- **YOUR ASSIGNMENT**
Report each line from the entries in which "computer" can be found.

###

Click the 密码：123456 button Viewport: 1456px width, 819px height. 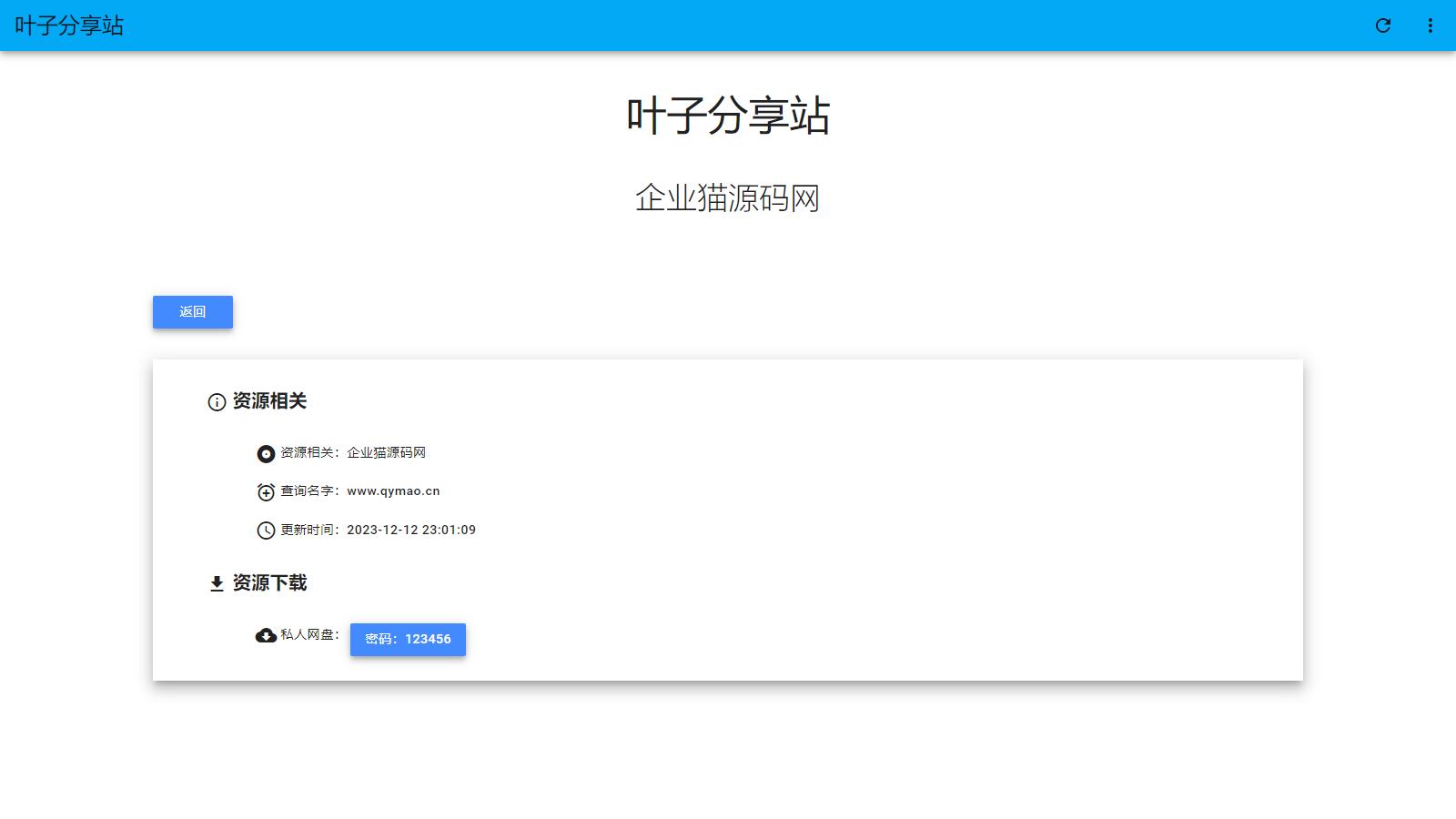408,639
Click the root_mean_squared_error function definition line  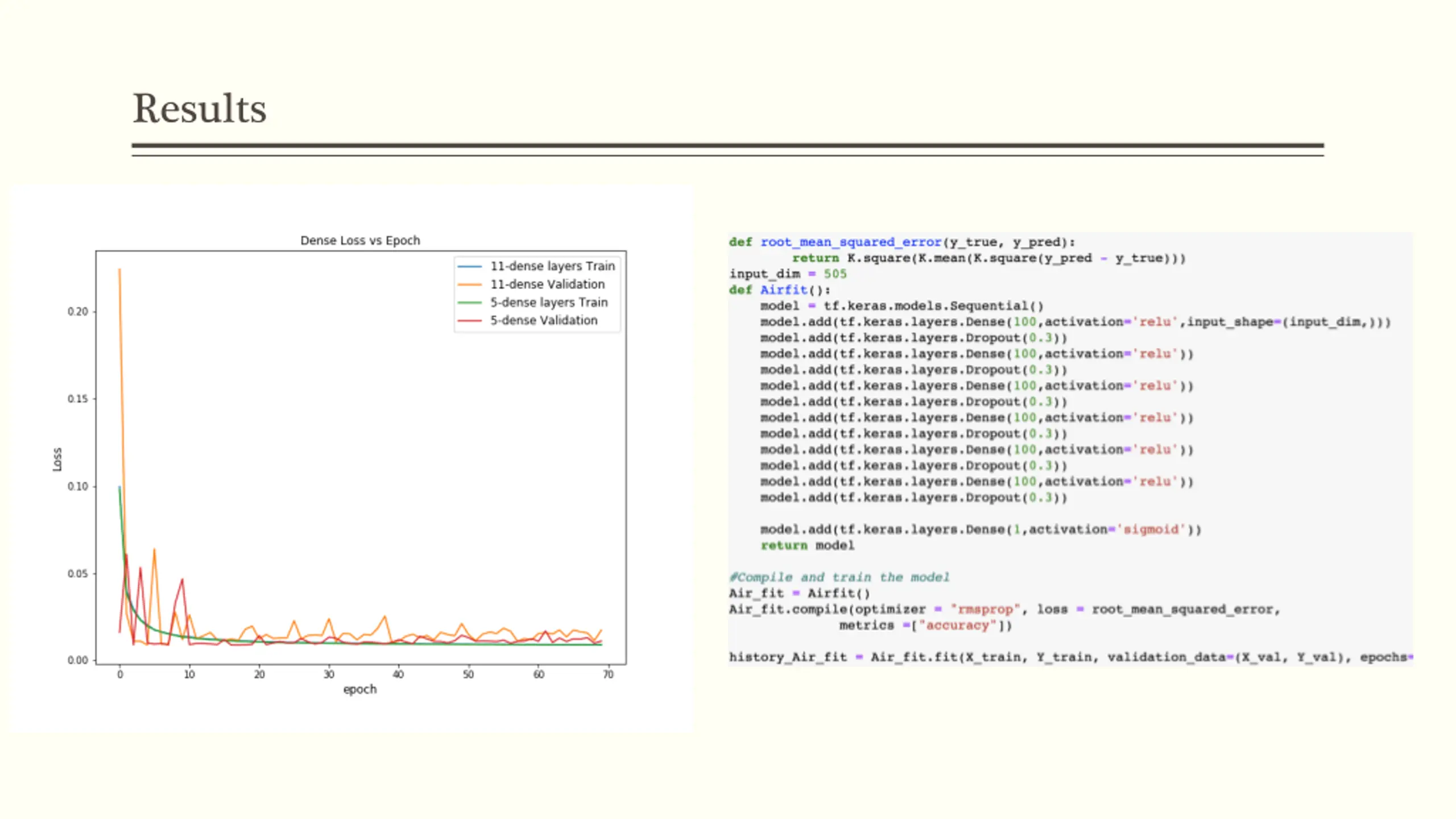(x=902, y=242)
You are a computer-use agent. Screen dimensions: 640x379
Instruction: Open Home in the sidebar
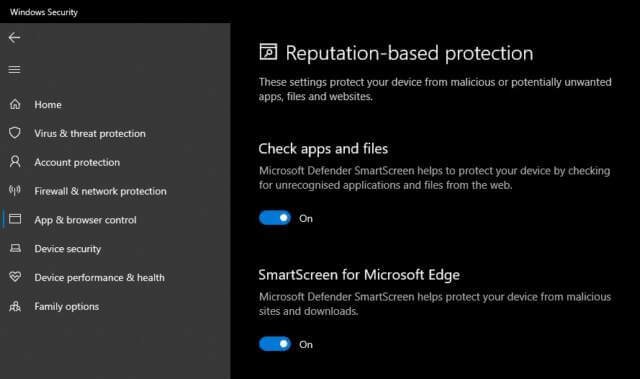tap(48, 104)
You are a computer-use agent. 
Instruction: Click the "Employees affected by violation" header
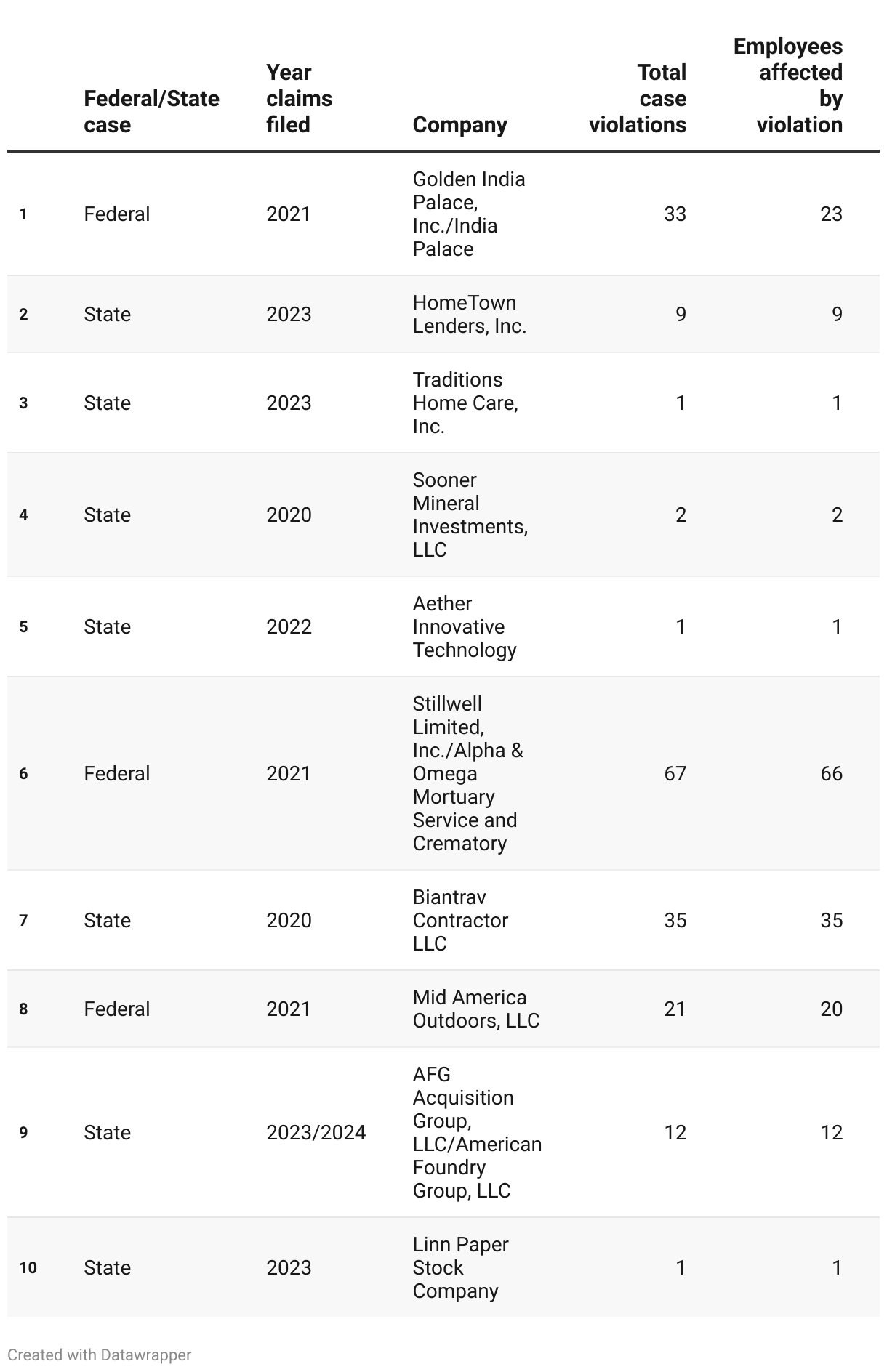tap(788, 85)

###

- **OUTPUT OF THE TASK**
You are a computer-use agent. Screen dimensions: 640x379
You are a computer-use agent. 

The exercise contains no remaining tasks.